At first glance, the book is a logical extension of the argument that Ellis put forth in his first novel, Less Than Zero. That book, and most of his others, portrays a society that has been transformed by the rampant consumerism at its heart, where humans have been “commodified.” The narrator, Clay, repeats “Wonder if he’s for sale” at various points throughout the text and, while watching a friend prostitute himself, hears the “buyer” say “You’re a beautiful boy and that’s all that matters.” The characters obtain value only through their physical characteristics, and interact with each other as if they were objects.

American Psycho takes this argument to an extreme, but it is a logical extreme. At a meal, Patrick Bateman and his fellow bankers “spot another waitress approaching.”

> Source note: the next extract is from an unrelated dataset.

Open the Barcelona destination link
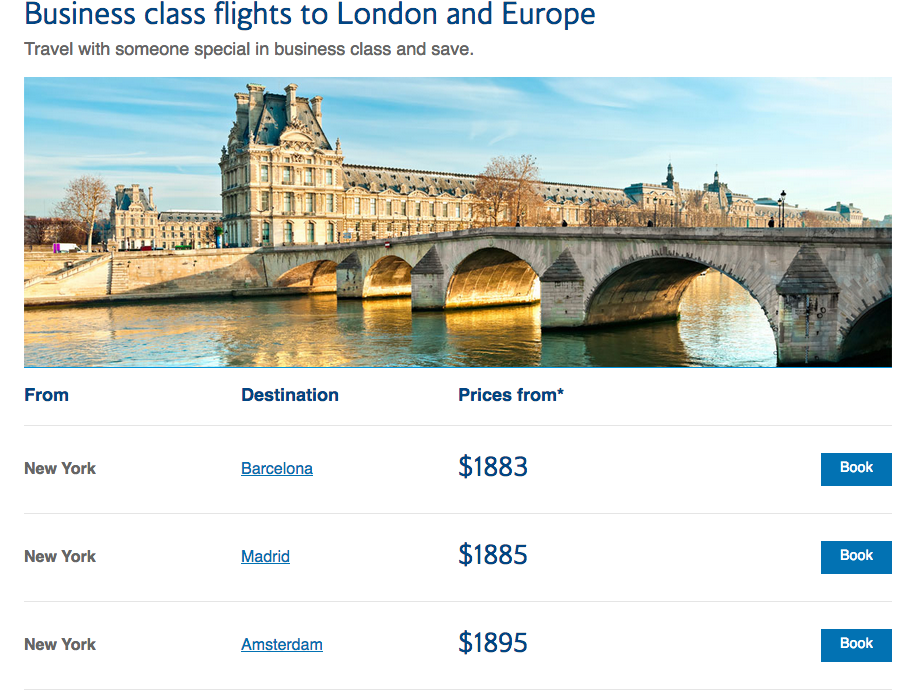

‘She is hot,’ Van Patten says, ignoring his scallop sausage. ‘Hardbody.’ McDermott nods in agreement. ‘Definitely.’ ‘I’m not impressed,’ Price sniffs. ‘Look at her knees.’ While the hardbody stands there we check her out, and though her knees do support long, tan legs, I can’t help noticing that one knee is, admittedly, bigger than the other one. The left knee is knobbier, almost imperceptibly thicker than the right knee, and this unnoticeable flaw now seems overwhelming and we all lose interest.

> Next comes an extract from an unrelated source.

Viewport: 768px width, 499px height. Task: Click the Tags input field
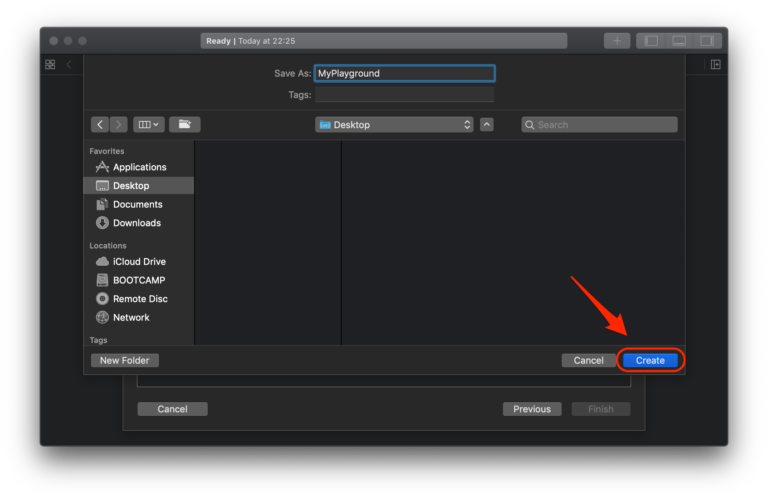[x=404, y=95]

This typical passage shows the extent that the objectification of humans has been taken to in the novel. The flaw on the object, in this case a woman, deters the characters from believing it worthy of consideration. Everyone participates in this objectification, which becomes even clearer as the novel progresses. The only way that Ellis describes people is by detailed accounts of their bodies, clothes, or their net worth. The narrator philosophizes, in a rare moment of insight, “Surface, surface, surface, was all anyone found meaning in.”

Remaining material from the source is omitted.